As a reminder, I used a timer that I set for fifteen-minute intervals. After each fifteen minutes, I take a  few minutes to look out my office window and focus on something farther away. I know that without an alarm reminding me, the task would be next to impossible. Those fifteen minutes would slip to an hour, probably more like two or three.


Do I sit up straight?

I discovered my posture, too, needed improvement. I couldn’t believe how many times, I caught myself slouching.

Slouching was a more difficult point to conquer. I often didn’t realize that I was sitting in that terrible hunched position. A good chair helps, but it can only do so much. I needed to be consciously aware of my posture at all times. I did get help from my family. When they see me sitting hunched over, they come and press my shoulders back as a reminder to sit straight. I also started doing weight lifting to strengthen the muscles that help keep your back and shoulders straight. What really helped was setting a book on top of my head. Yes, I know it looks ridiculous but it works! I have noticed that sitting straight makes the long hours of writing more comfortable.

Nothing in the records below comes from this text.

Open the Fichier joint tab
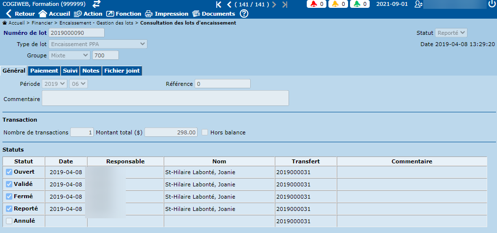Viewport: 497px width, 233px height. pos(122,71)
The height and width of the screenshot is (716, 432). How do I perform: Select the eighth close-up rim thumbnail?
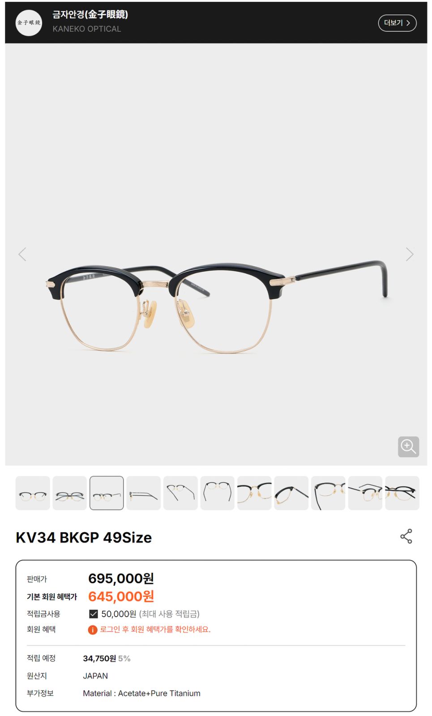[x=291, y=493]
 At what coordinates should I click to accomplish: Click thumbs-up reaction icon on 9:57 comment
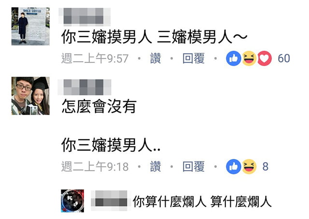234,58
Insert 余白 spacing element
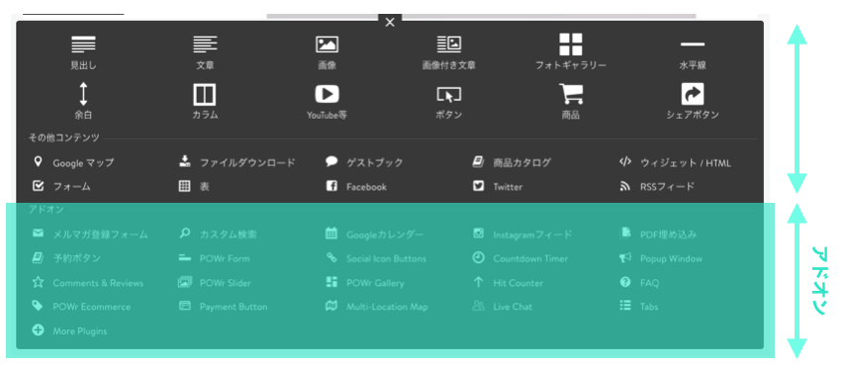 coord(83,94)
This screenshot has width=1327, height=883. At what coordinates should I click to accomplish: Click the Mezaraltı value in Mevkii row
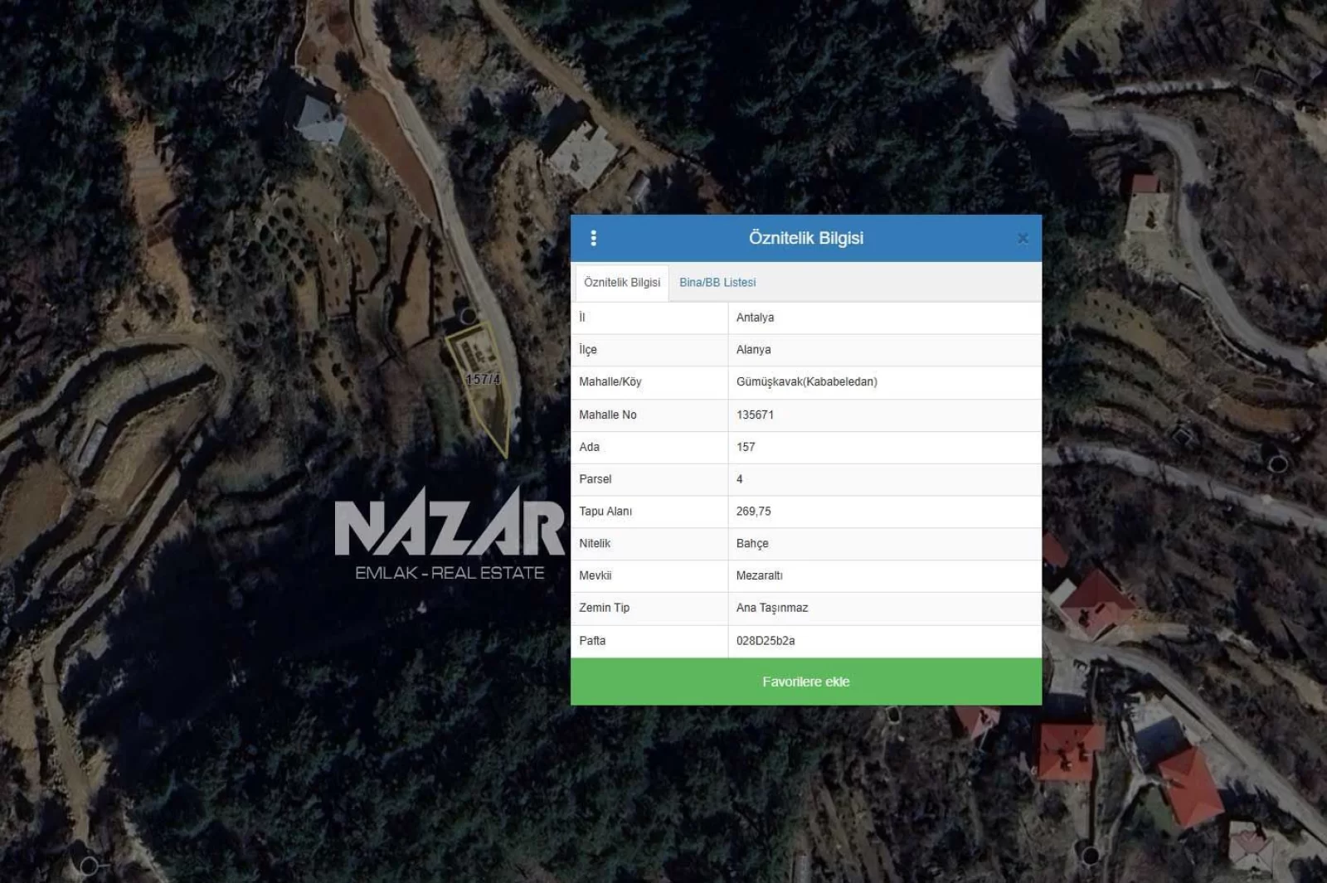[x=759, y=575]
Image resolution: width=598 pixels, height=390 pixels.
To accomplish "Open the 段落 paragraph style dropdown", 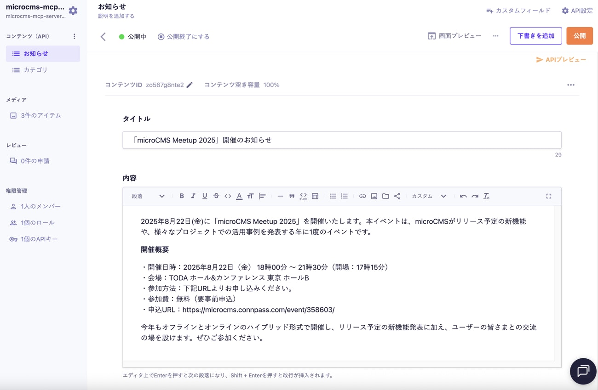I will (x=147, y=196).
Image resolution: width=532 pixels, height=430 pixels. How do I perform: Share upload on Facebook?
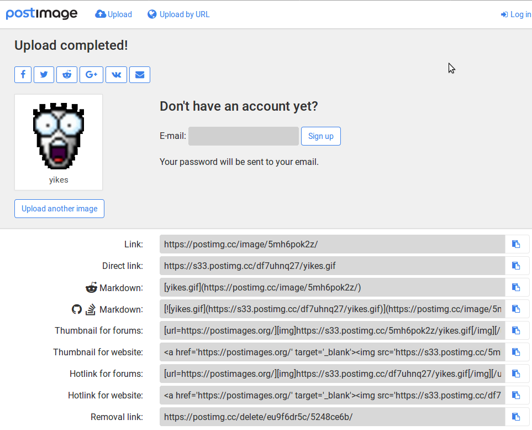tap(23, 75)
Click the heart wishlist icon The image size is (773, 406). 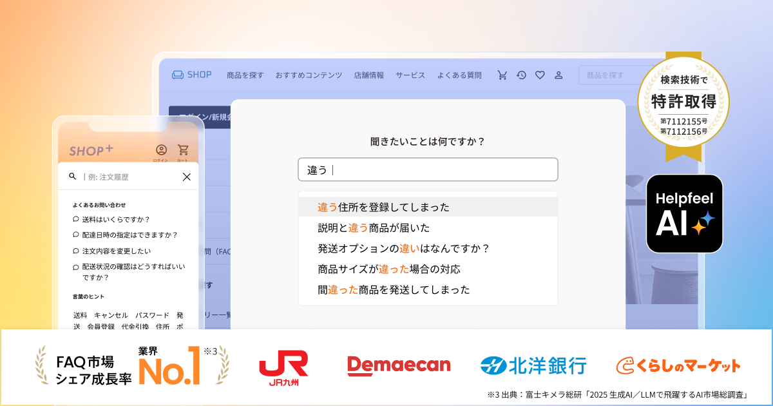click(539, 75)
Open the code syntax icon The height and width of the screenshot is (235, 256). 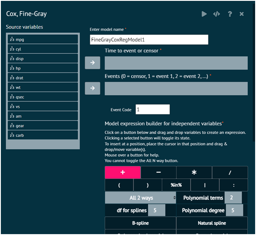(x=216, y=14)
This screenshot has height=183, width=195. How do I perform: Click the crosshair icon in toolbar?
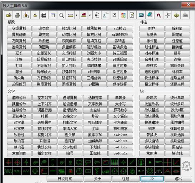click(x=168, y=15)
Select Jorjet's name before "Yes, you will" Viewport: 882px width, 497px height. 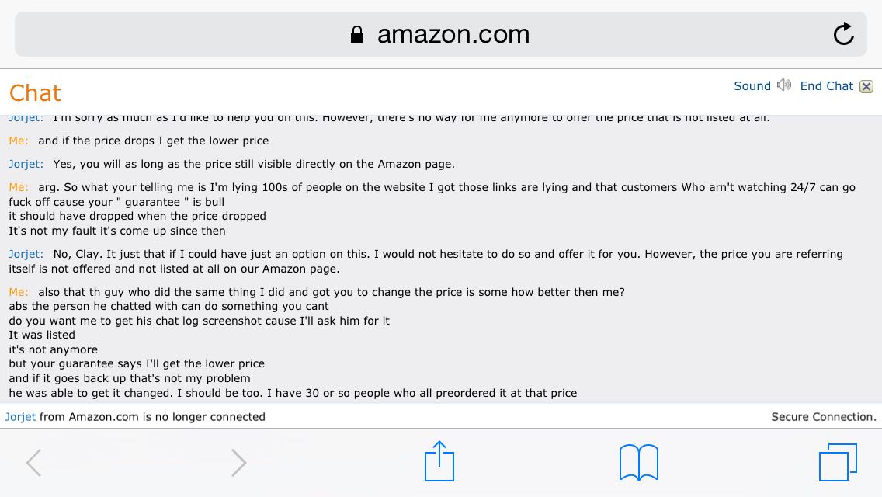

Do I treat my typing hands with respect?

This was one thing I did do.

When I began to write longer hours, I invested in a proper keyboard to take away the strain on my wrists, I got a proper mouse and key pad for support, and often during my writing, I give my hands a light shake or stretch.


Do I get enough movement into my legs while I write?

Who thinks of their legs when they are absorbed in their writing?

Sitting for long periods is terrible for the legs; in fact, it has many ill effects on your health. It is claimed that extreme sedentary is worse than excessive smoking. I never knew that my long hours behind my desk was so unhealthy. Inactivity is such a problem that an organization exists that fights against it, called Researchers against Inactivity-Related Disorders (RID).

Due to the importance of regular movement, I put a stair-climber right beside my office desk. Using my trusted timer again, every half hour, I step onto my climber to exercise my legs for a short time, enhancing my circulation.

Now that I treat my body with care, it rewards me with feeling better and having a clearer mind with improved concentration. I hope, I can continue to enforce these points for the betterment of my health and my success.